A mulher que odeia os homens

David Fincher adapta o primeiro dos três romances de Stieg Larsson: é mais cinema que a versão sueca, mas falta-lhe Noomi Rapace

Havia, genuinamente, necessidade de voltar a adaptar ao cinema os romances da trilogia “Millennium” de Stieg Larsson, dois anos apenas após a produção de uma versão escandinava (feita originalmente a pensar na televisão, é verdade, mas estreada em sala)? Digamos que, para lá da tradicional fuçanguice autista dos estúdios americanos e da sua alergia a tudo o que seja falado noutras línguas que não o inglês, havia espaço para se fazer melhor. Os três filmes suecos não passavam de peças funcionais à medida de uma “soirée” televisiva meio distraída, com um ponto grande a favor na presença de Noomi Rapace, que encarnava a heroína gótico-psicótica Lisbeth Salander como se nunca tivesse feito outra coisa na vida.


E faz todo o sentido que seja David Fincher a assumir as rédeas desta “remake”, ou não fossem Lisbeth e o jornalista Mikael Blomqvist, heróis falíveis e fortes, obsessivos e trágicos, à medida das personagens principais da sua filmografia. Não deve, igualmente, ser mera coincidência que os crimes desvendados pela “hacker” asocial e pelo jornalista desacreditado enquanto investigam o passado de uma rica família industrial sueca transportem longínquos ecos de dois dos filmes-chave do realizador americano: “Sete Pecados Mortais” e “Zodiac”.

Nas mãos de Fincher e do argumentista Steven Zaillian, assim, o primeiro dos três romances de Larsson ganha uma fluidez e uma inquietação envolventes, confirmando o cineasta americano como mestre do enquadramento atmosférico. O que “Os Homens que Odeiam as Mulheres” tem que o original de Niels Arden Oplev não tinha é a sensação de pântano traiçoeiro de uma sociedade que esconde uma tonelada de esqueletos no armário por trás da sua aparência de funcionalismo-IKEA. É um filme mais duro, mais impiedoso, que lança igualmente um olhar perturbante sobre uma sociedade da informação onde os segredos o são cada vez menos ou por um menor espaço de tempo.

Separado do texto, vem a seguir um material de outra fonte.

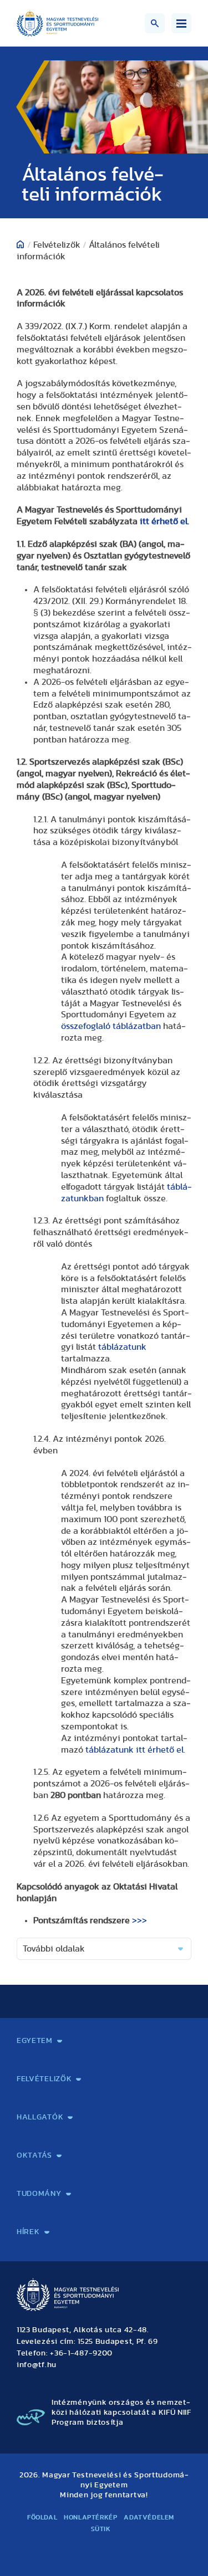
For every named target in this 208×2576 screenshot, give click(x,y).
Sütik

Mas perde-se onde, ironicamente, mais importava ganhar - na Lisbeth de Rooney Mara, mais autista e menos humana que a de Noomi Rapace. É uma criação de uma nota só, que nunca penetra realmente até ao núcleo da personagem, tanto mais quanto Daniel Craig é uma excelente opção para a personagem de Blomqvist e o restante elenco consegue fazer milagres com apenas duas ou três cenas (Steven Berkoff e Joely Richardson são extraordinários). O resultado desvia o centro de gravidade de Lisbeth para Blomqvist, com Fincher a subalternizar o mistério policial no centro da trama, reduzindo-o a um simples pretexto para um exercício de estilo virtuoso na construção de uma atmosfera inquietante de corrupção profunda, à medida de um realizador perfeccionista. É um filme eficaz e intrigante, cerebral q. b., mas ao qual falta aquele “rasgo” que o elevasse acima do mero funcionalismo de luxo.